Optionally, the merging the first knowledge-graph and the second knowledge-graph into a third knowledge-graph includes:
for any entity in the first knowledge-graph: comparing the attributes of the entity with the attributes of the entities in the second knowledge graph respectively, and determining the similarity between the entity and each entity in the second knowledge graph according to the attribute comparison result; and fusing the entities with the similarity higher than a preset threshold into one entity.
Optionally, the merging the first knowledge-graph and the second knowledge-graph into a third knowledge-graph includes:
clustering the entities in the first knowledge graph and the entities in the second knowledge graph to obtain a plurality of entity clusters;
at least part of the entities in the same entity cluster are fused into one entity.
Optionally, the method further includes:
obtaining first metadata of the first data source;
establishing a corresponding relation between the first metadata and the first data source;
receiving an operation instruction of a user on the first data source according to the corresponding relation;
and processing the first data source according to the operation instruction.

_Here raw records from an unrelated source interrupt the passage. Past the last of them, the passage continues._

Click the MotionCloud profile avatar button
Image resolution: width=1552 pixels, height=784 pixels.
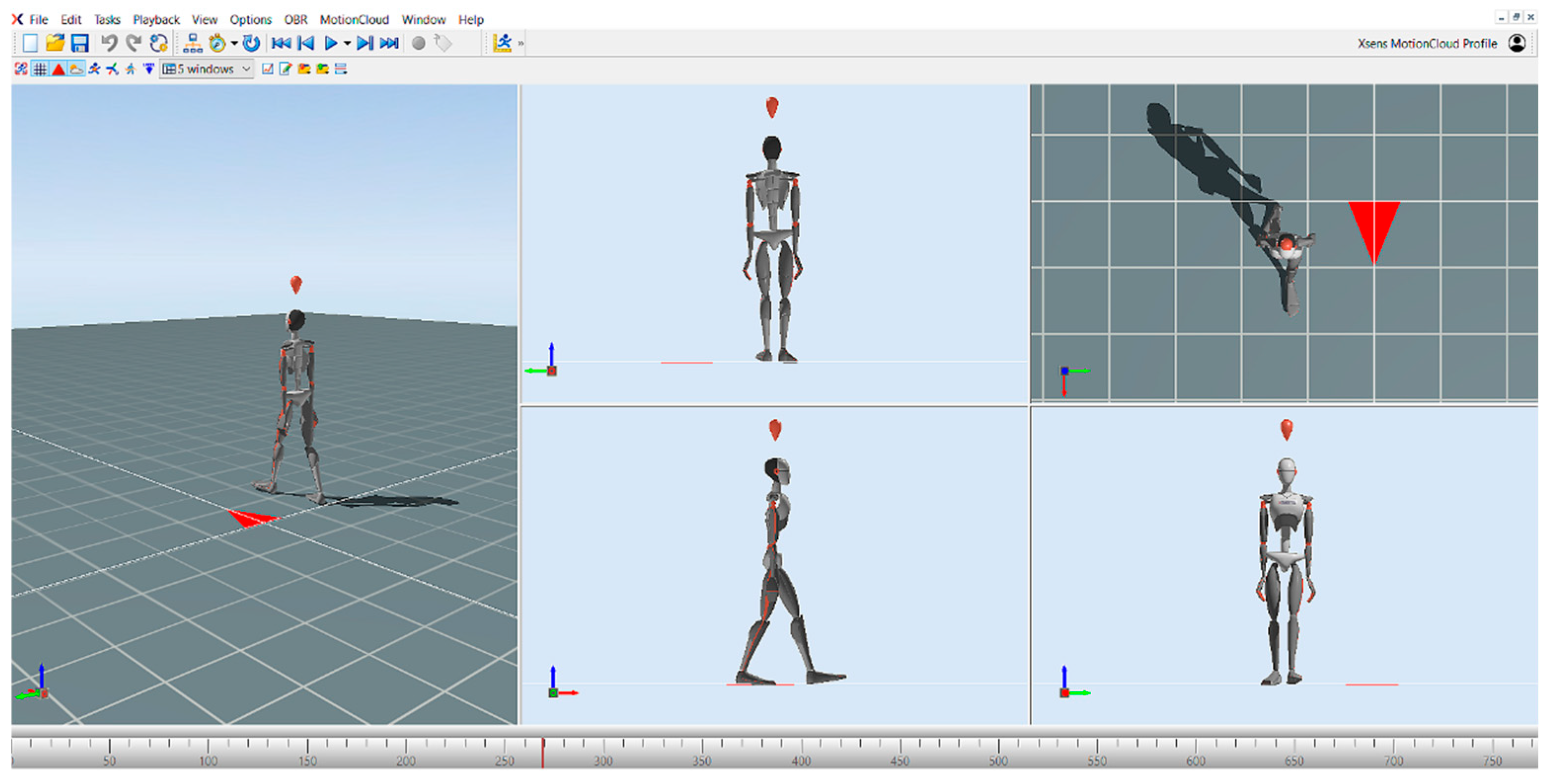pos(1516,43)
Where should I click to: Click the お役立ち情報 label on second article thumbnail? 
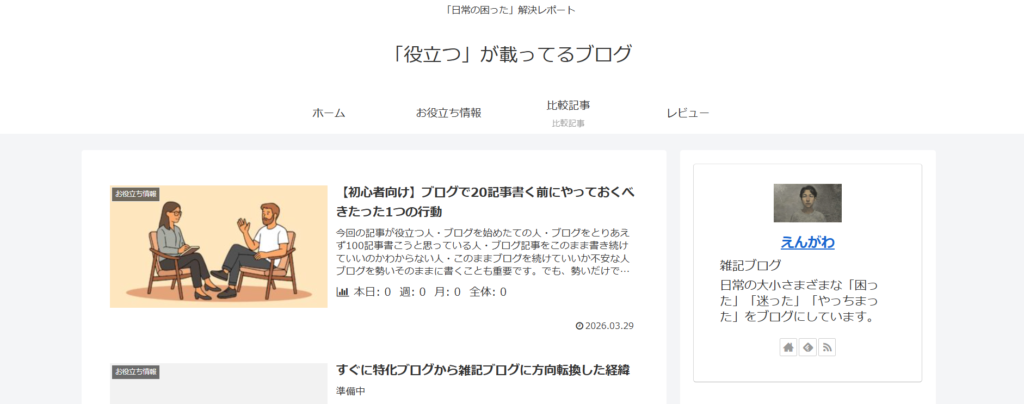[x=136, y=372]
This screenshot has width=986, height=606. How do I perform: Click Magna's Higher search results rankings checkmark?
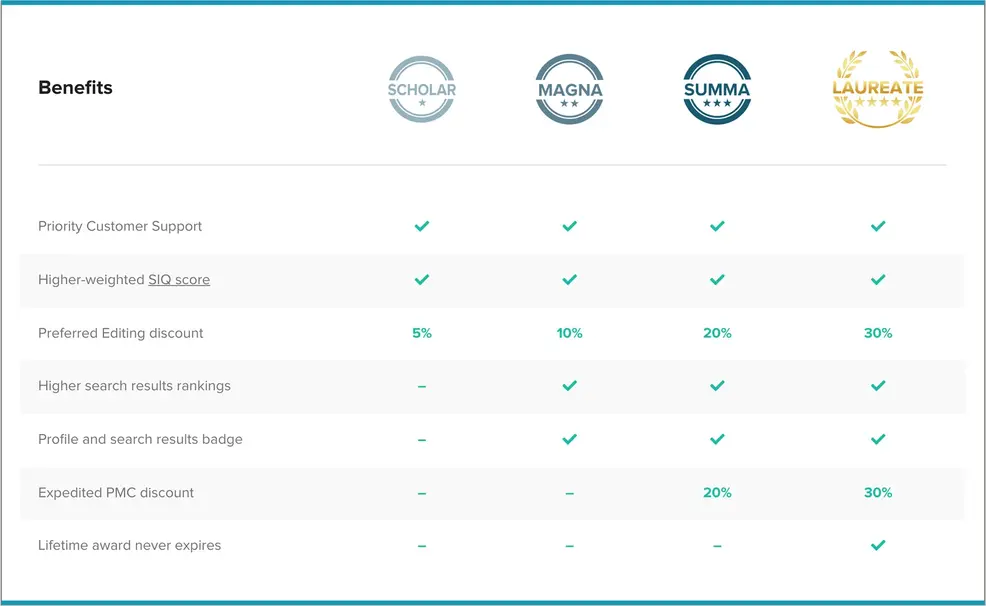coord(569,386)
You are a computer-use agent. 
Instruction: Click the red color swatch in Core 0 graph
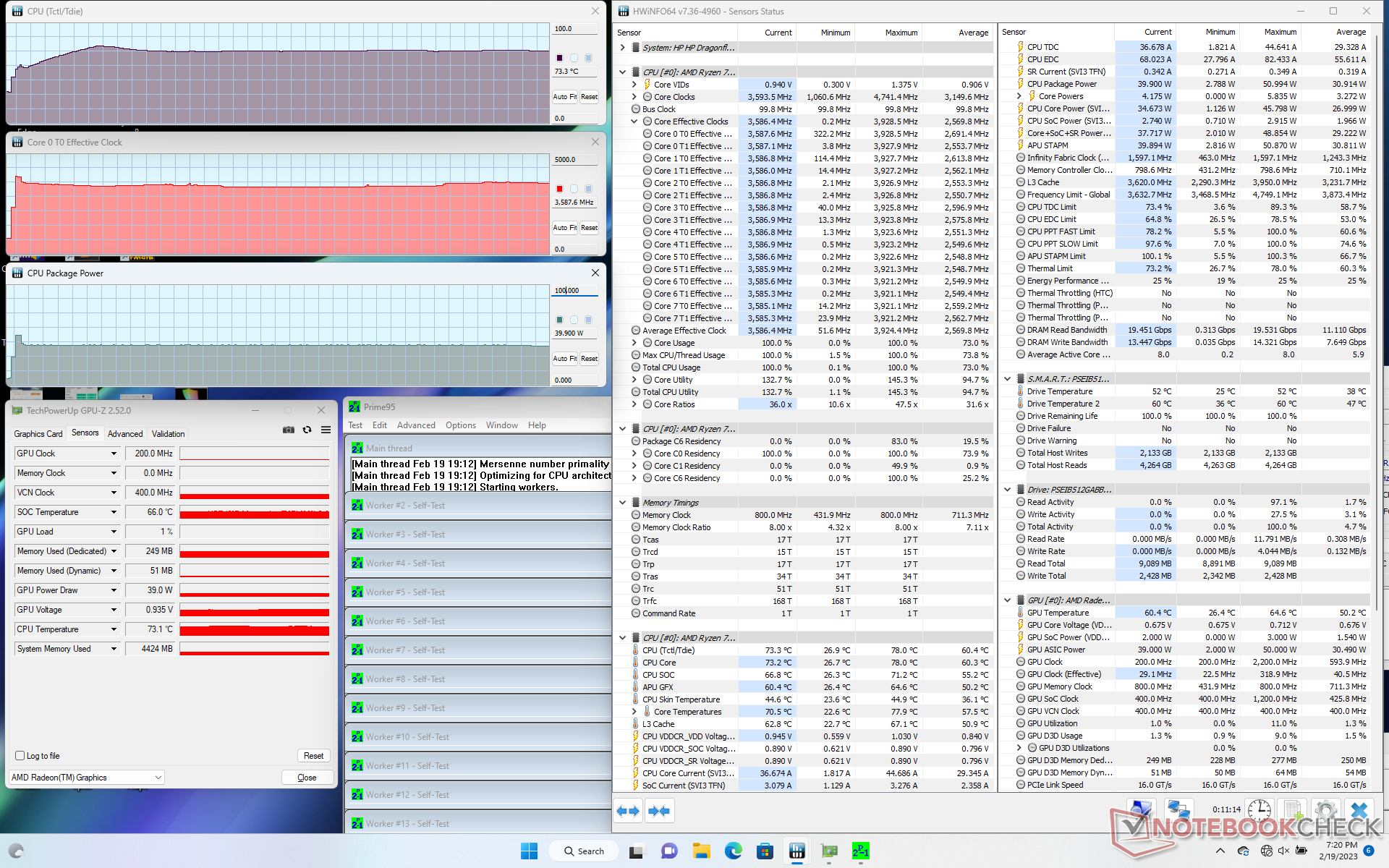click(x=559, y=189)
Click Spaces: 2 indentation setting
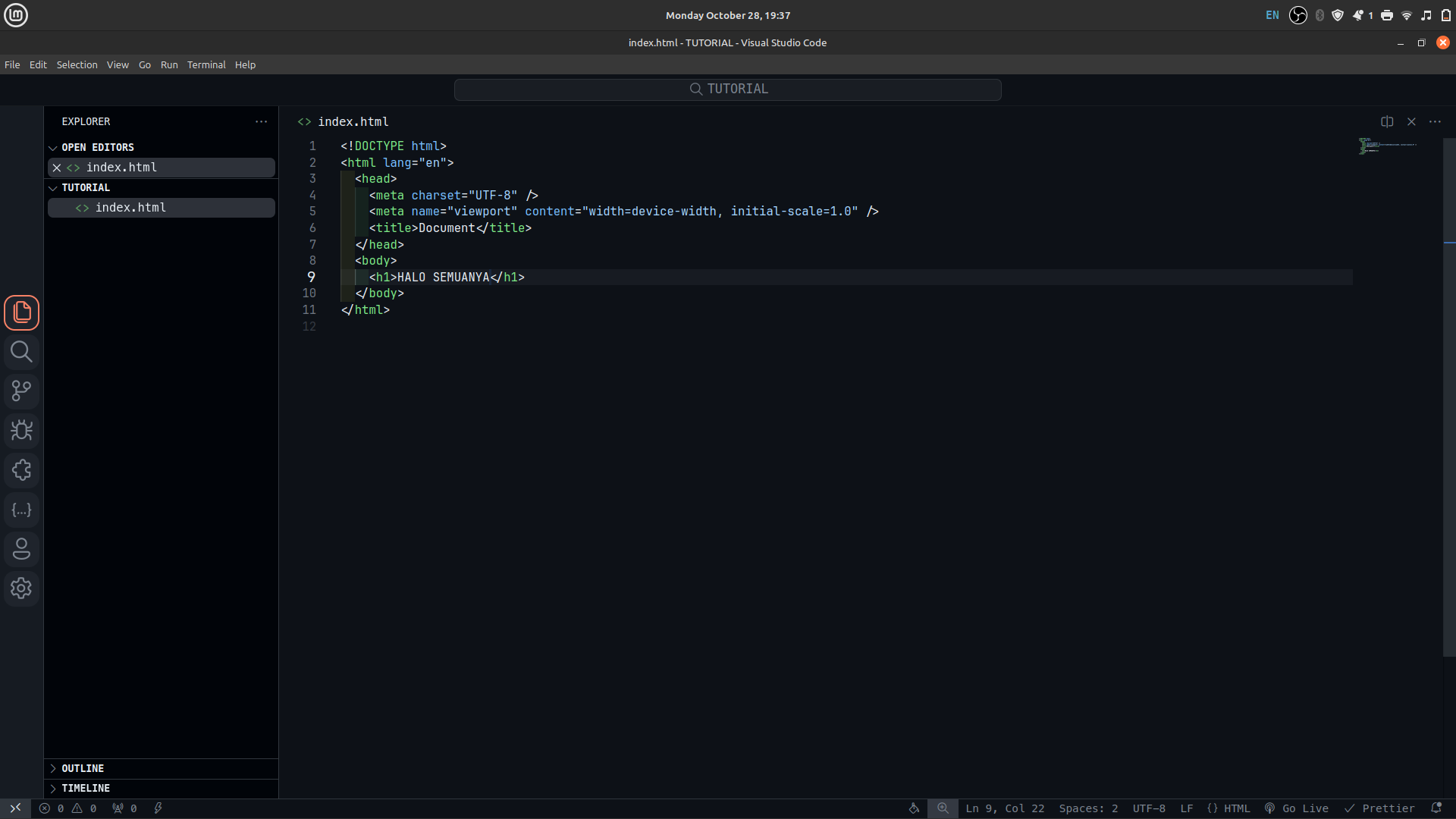The image size is (1456, 819). click(1088, 808)
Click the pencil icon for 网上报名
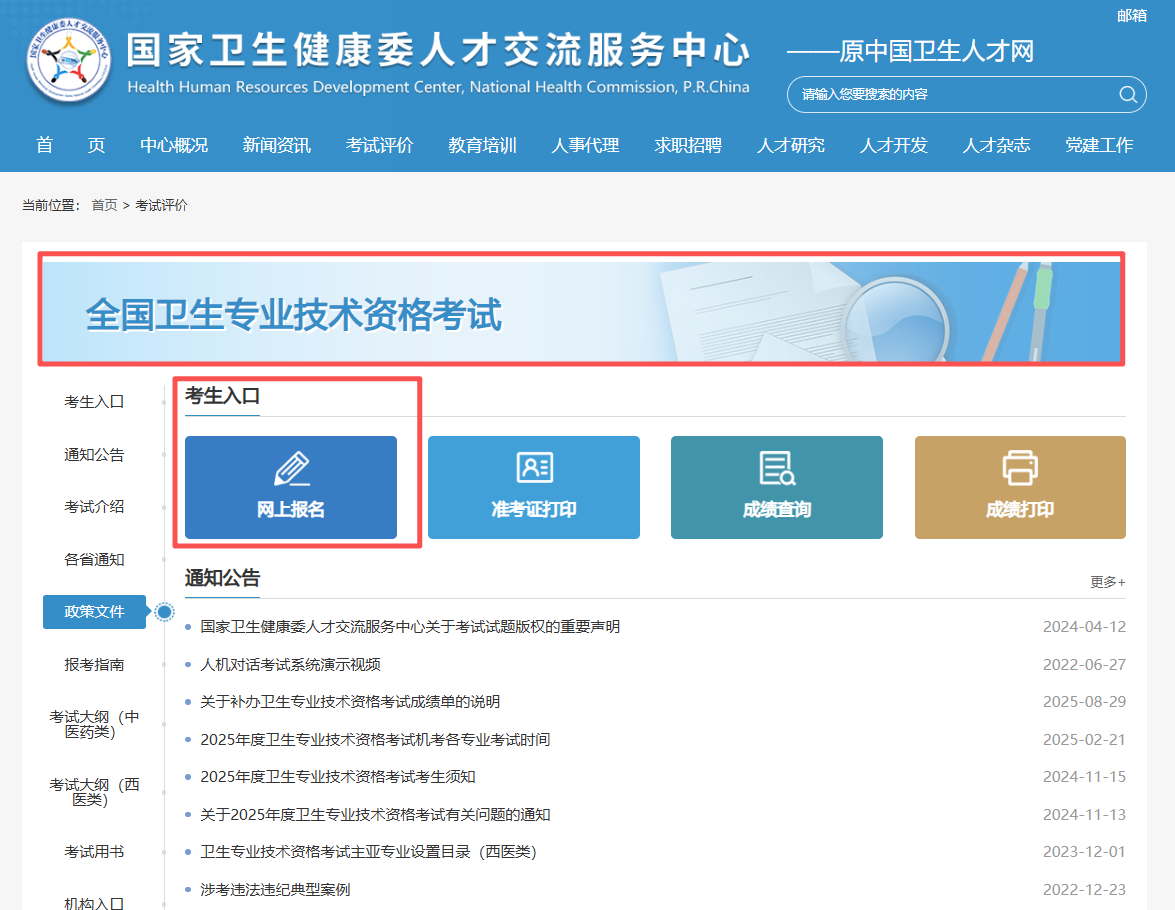 pyautogui.click(x=291, y=468)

Optionally, the method further includes:
determining whether the first data source has changed, and if so, extracting knowledge points from the first data source again and constructing a fourth knowledge map of the first aspect of the field of hydrocarbon exploration and development again from the extracted knowledge points from the first data source;
merging the third knowledge-graph and the fourth knowledge-graph into a fifth knowledge-graph.
Optionally, the constructing a first knowledge-graph in a first aspect of the hydrocarbon exploration development area from the knowledge points extracted from the first data source and a second knowledge-graph in a second aspect of the hydrocarbon exploration development area from the knowledge points extracted from the second data source comprises:
constructing a first knowledge graph in a first aspect of the hydrocarbon exploration development domain from the callout of knowledge in the first data source and the points of knowledge extracted from the first data source, and constructing a second knowledge graph in a second aspect of the hydrocarbon exploration development domain from the callout of knowledge in the second data source and the points of knowledge extracted from the second data source.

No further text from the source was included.